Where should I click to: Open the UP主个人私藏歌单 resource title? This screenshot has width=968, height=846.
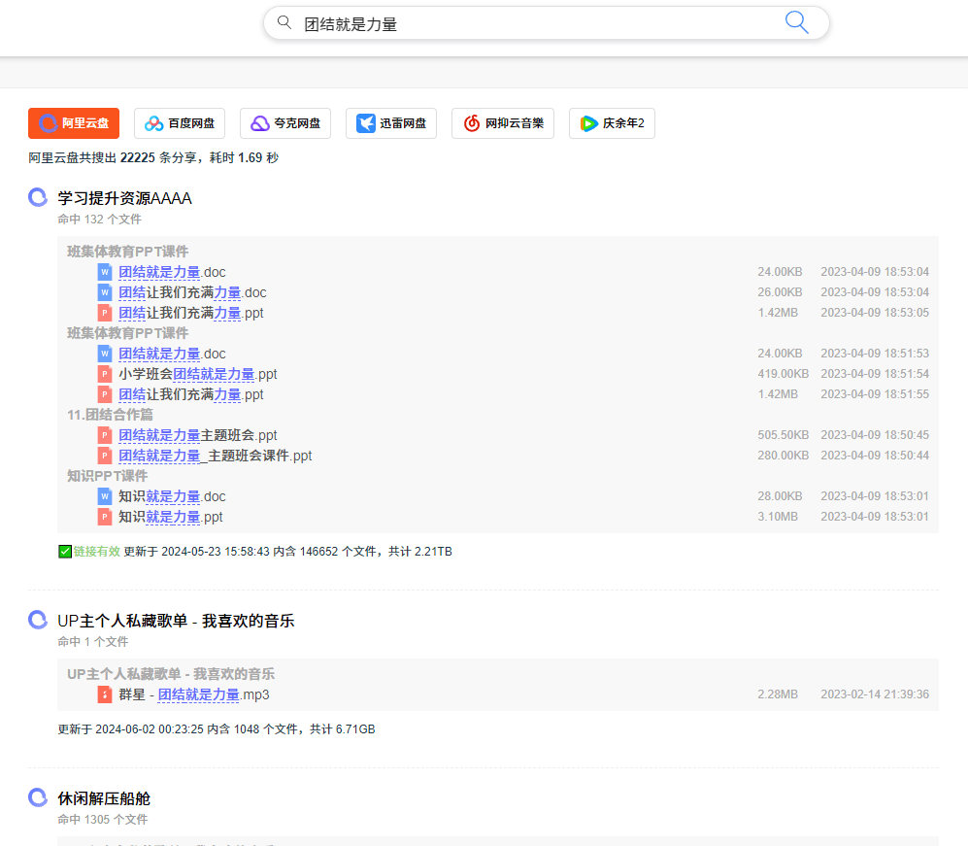pyautogui.click(x=175, y=620)
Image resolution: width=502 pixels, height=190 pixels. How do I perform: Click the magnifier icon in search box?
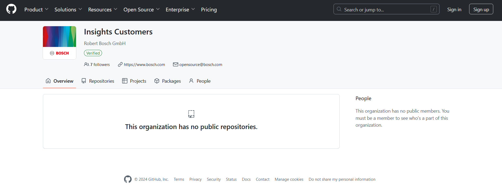pyautogui.click(x=339, y=9)
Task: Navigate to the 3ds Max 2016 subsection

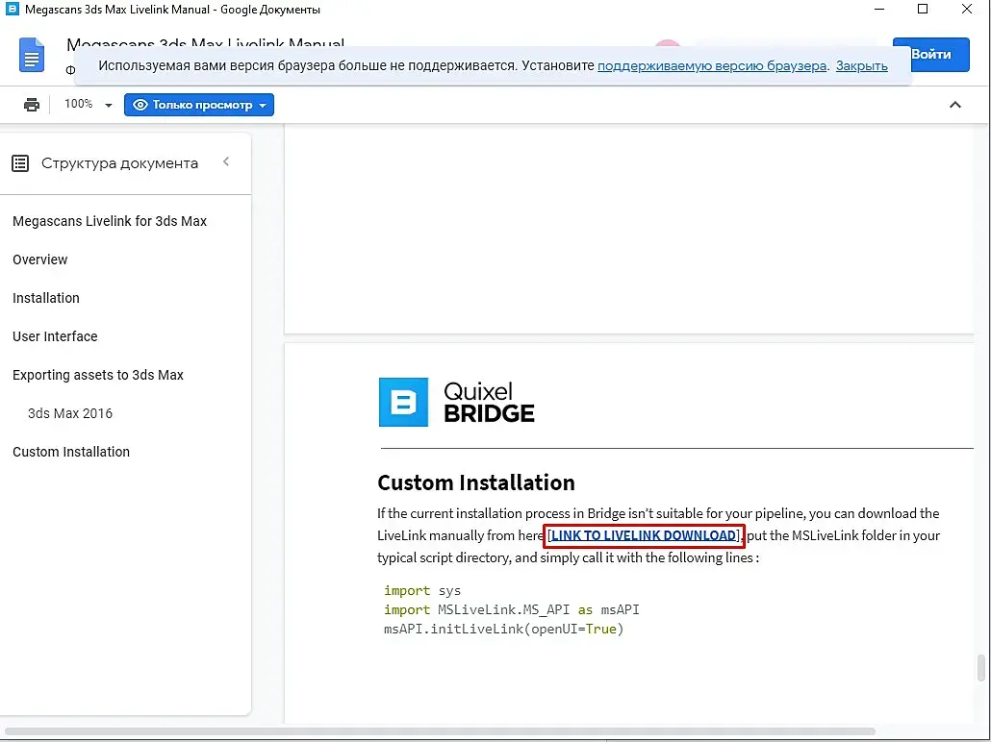Action: (70, 413)
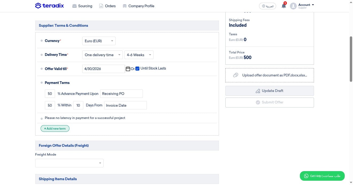353x185 pixels.
Task: Click the Teradix logo
Action: coord(49,6)
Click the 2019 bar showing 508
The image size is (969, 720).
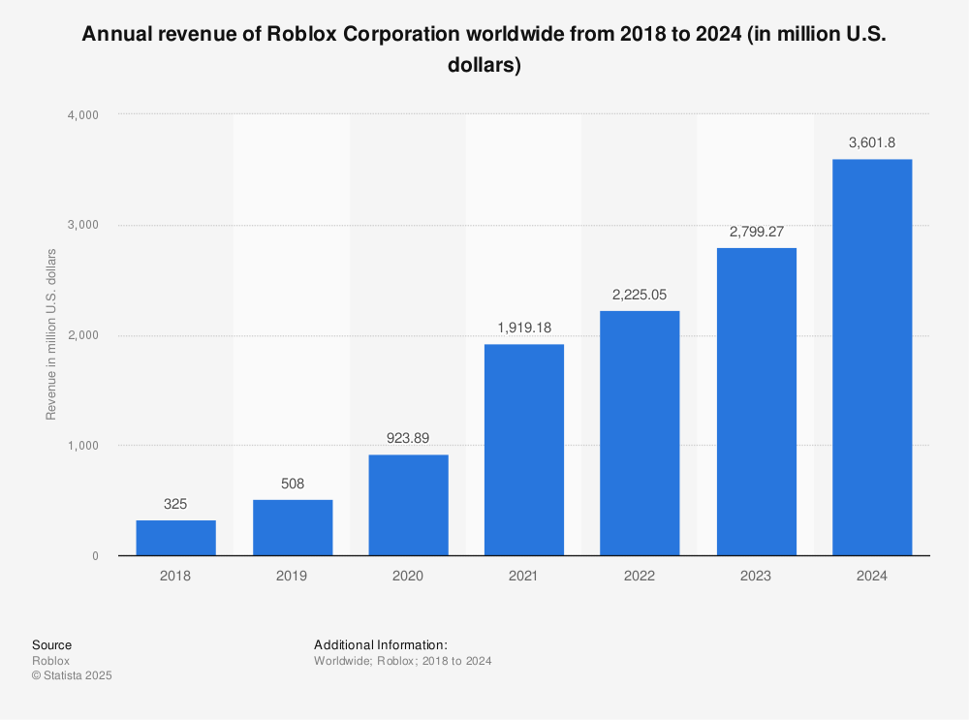pyautogui.click(x=293, y=528)
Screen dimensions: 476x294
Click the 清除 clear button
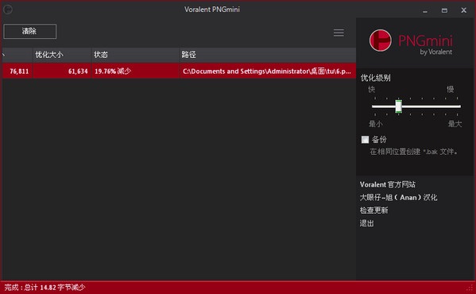pyautogui.click(x=29, y=31)
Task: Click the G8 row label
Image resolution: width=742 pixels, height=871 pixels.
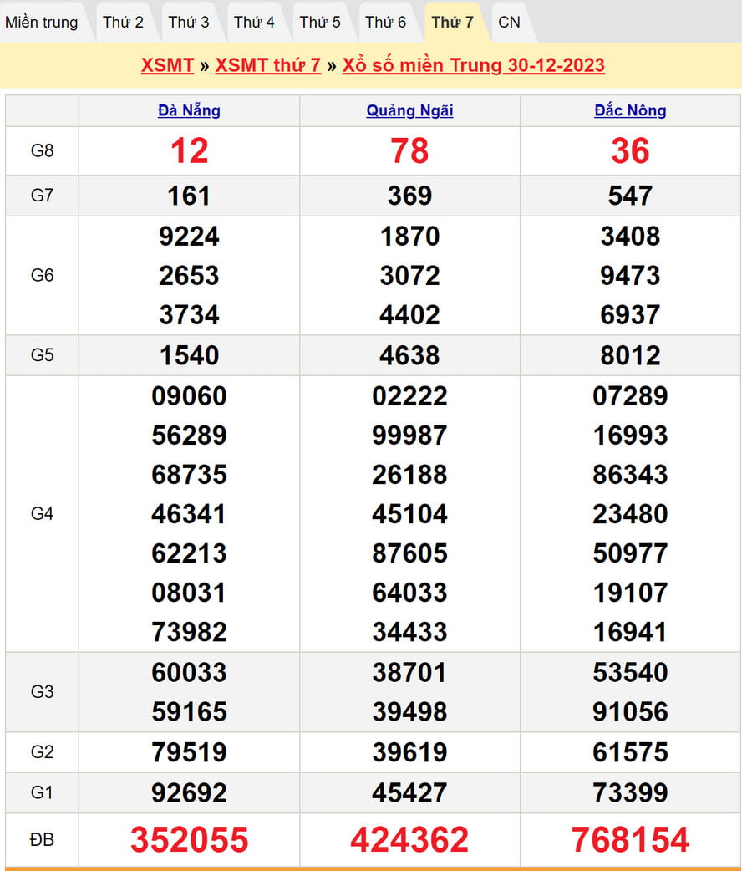Action: pyautogui.click(x=42, y=151)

* **PROBLEM STATEMENT**
Print all entries exactly. The images do not belong in the copy.

* **ANSWER TO THIS TASK**
Where should I click to: Open the UP主个人私藏歌单 resource title? This screenshot has width=968, height=846.
pyautogui.click(x=175, y=620)
Image resolution: width=502 pixels, height=190 pixels. How do I perform: Click the magnifier icon in search box?
pyautogui.click(x=339, y=9)
Task: Navigate to the 3ds Max 2016 subsection

Action: (70, 413)
353x185 pixels.
Task: Click the Teradix logo
Action: coord(49,6)
Click the 2019 bar showing 508
The image size is (969, 720).
pyautogui.click(x=293, y=528)
Screen dimensions: 476x294
Click the 清除 clear button
pyautogui.click(x=29, y=31)
Task: Click the G8 row label
Image resolution: width=742 pixels, height=871 pixels.
Action: pyautogui.click(x=42, y=151)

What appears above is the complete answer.